The world of the Bone Ships feels more complex than Wounded Kingdom as we get to see so much more of it – not just the locations but the religion, technology and biology of the place. Was that a new challenge in writing?
I don’t know if challenge is the right word. Before I wrote the Wounded Kingdom books I wrote a big SF book called A Darkness Against The Stars which almost sold but that was a huge and expansive world and I think that might be the way my mind wants to go. And when it didn’t sell one of the main reasons that was fed back was ‘too much happening’ so maybe, subconsciously, I write something that was a lot less ambitious worldwise with Girton, and now I’ve had the opportunity to go off on one again. It’s actually harder writing in third person, I think. I naturally gravitate to first person so that was the bigger challenge.
In the Bone Ships we get a lot of characters getting a second chance. A theme I also noticed in The Wounded Kingdom. What’s the appeal of writing characters who have to learn to be better?

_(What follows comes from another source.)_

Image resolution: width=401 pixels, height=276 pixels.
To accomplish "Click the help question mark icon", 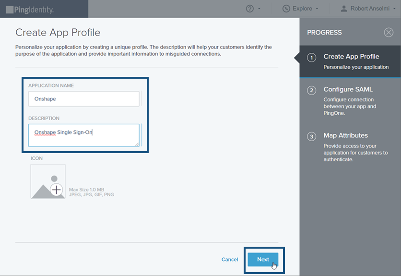I will [x=249, y=9].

I think it’s just about life really. We all make mistakes and do stupid things and that’s how we learn to be better people, we’re all a gradual evolution of ourselves. Sometimes the world seems very combative and I’m not sure that’s always the best way, it creates little tribes that become more insular and firmer in whatever they believe and it’s probably not good for us. I think, generally, if you give people reason and room to be better people they will take that option. My books are just an extension of that thinking really, more dramatic and the mistakes a bigger, but the thinking behind it is the same.
In The Wounded Kingdom we have a very ableist society and the disabled seem to be written off by the world but here we see many disabled characters getting the opportunity to prove themselves as they serve their Captain. Was this representation deliberate?
Yes. I didn’t want to make Joron disabled because that would be too close to what we got in The Wounded Kingdom but in the real world to be disabled is to be a second class citizen in a lot of ways, the world isn’t built for you and the world of the Bone Ships takes that a step further, making disability part of the social structure and something that, in a lot of ways, controls your destiny and nobody thinks about that. It’s just the way your world is.
Was there anything you found easier in writing a second trilogy that you knew to look out for?
Not really. I’m not someone who thinks about things a lot. I just tend to do them. There’s sort of behind the scenes things like with edits and covers and knowing what to expect, but not with the writing. That’s always an adventure.
You’re also a big fan of science fiction and crime. Would you like one day to write in those genres too?
I wrote a science fiction book before Age of Assassins that I would like to see published one day and I think that the Wounded Kingdom books really are crime books at heart, although there’s a big fantasy world going on around it each one is built around a murder mystery. But I think I would like to write a “straight” crime novel one day as it’s a genre I really love.
If there was one book you wish you could throw into someone’s hands and say read it – not your own – what would it be?
Well, can I have two. Cos I would say Mick Herron’s Slow Horses which is just brilliantly observed and funny and clever and I am always telling people to read it but I recently read Only Forward by Michael Marshall Smith and was left literally open mouthed by it, such an impressive, ambitious book that builds a world and then rips itself apart around itself while telling the reader something really important about life and happiness.
Ed Cox in an interview with me mention how he lives with you and Gav Smith. What is your take on this literary co-habitation?
Well, it’s quite a pleasant existence really. Ed lives in the west wing and I live in the East wing and Gavin is our rather grumpy Butler, but he loves it really.